Google's March 2026 Core Update Rewrites Local Pack Rules — Review Recency Now Beats Review Count

What happened

Two and a half weeks into the rollout of Google's March 2026 core update, the local search picture is becoming clearer — and it's a significant shift for tradespeople who rely on Google Maps to get found.

Early analysis shows the core update has specifically changed how the local pack — the three-listing map unit at the top of local search results — decides who gets shown. Two changes stand out:

Review recency now outweighs review volume. Businesses with high review counts but stale profiles (no new reviews in months) have dropped in local rankings. Meanwhile, businesses with moderate review counts but consistent, recent reviews have gained visibility. If your last review is from six months ago, a competitor with 15 fresh reviews from the past month is now more likely to outrank you.

Google Business Profile completeness is a stronger ranking signal. Businesses with incomplete profiles — missing service descriptions, business hours, photos, or category attributes — saw disproportionate ranking drops. Google is rewarding businesses that keep their profiles fully filled out and up to date.

The update also reinforced Google's shift toward entity-based local authority over simple keyword matching. Businesses that had been coasting on old citation volume without actively managing their online presence were hit hardest.

What this means for tradespeople

This is a wake-up call if you've been treating your Google Business Profile as a set-and-forget exercise.

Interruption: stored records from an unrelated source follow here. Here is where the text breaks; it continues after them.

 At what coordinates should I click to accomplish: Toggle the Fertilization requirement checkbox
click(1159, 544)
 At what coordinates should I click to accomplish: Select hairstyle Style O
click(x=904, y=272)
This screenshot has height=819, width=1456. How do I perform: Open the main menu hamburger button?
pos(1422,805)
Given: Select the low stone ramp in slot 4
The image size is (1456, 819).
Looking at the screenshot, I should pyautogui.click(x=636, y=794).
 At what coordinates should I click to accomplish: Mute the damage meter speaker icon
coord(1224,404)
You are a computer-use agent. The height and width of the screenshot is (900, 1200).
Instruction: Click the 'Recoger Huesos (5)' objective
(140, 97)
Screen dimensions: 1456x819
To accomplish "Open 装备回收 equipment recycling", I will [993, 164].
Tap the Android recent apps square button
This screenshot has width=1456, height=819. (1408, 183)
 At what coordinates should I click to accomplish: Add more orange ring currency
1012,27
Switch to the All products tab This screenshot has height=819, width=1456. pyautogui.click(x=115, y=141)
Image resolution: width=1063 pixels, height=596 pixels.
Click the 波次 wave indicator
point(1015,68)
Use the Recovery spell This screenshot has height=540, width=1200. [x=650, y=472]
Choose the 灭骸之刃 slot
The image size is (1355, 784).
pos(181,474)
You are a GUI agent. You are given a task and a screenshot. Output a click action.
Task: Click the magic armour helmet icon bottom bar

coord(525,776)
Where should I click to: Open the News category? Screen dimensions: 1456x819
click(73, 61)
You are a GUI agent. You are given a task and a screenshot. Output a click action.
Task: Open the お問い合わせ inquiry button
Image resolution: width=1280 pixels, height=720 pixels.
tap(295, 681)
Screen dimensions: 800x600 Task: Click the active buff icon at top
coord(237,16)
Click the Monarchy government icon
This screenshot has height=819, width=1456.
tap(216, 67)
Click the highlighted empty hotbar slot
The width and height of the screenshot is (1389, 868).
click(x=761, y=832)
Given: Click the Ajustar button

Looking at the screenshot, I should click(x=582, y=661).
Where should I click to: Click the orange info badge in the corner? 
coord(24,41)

The tradespeople who are winning local search visibility right now are the ones doing two things consistently: collecting new reviews after every job, and keeping their profile information current.

If you're an electrician with 80 reviews but your last one was in November, a local competitor with 25 reviews — 10 of which came in the past month — may now be appearing above you in the map pack. That's a fundamental change from how things worked even a few months ago.

What to do about it

Three things you can do this week:

  1. Check your Google Business Profile is complete. Log into your profile and make sure every field is filled — services, business hours, service area, photos, and business description. Missing information is now actively hurting your ranking.

  2. Start collecting reviews consistently. One review a week is better than a burst of 20 followed by silence. Set up a system — even a simple WhatsApp message after each job — to keep fresh reviews coming in.

  3. Respond to your existing reviews. Owner response rate is also being weighted more heavily. A quick, personalised reply to each review signals to Google that you're an active, engaged business.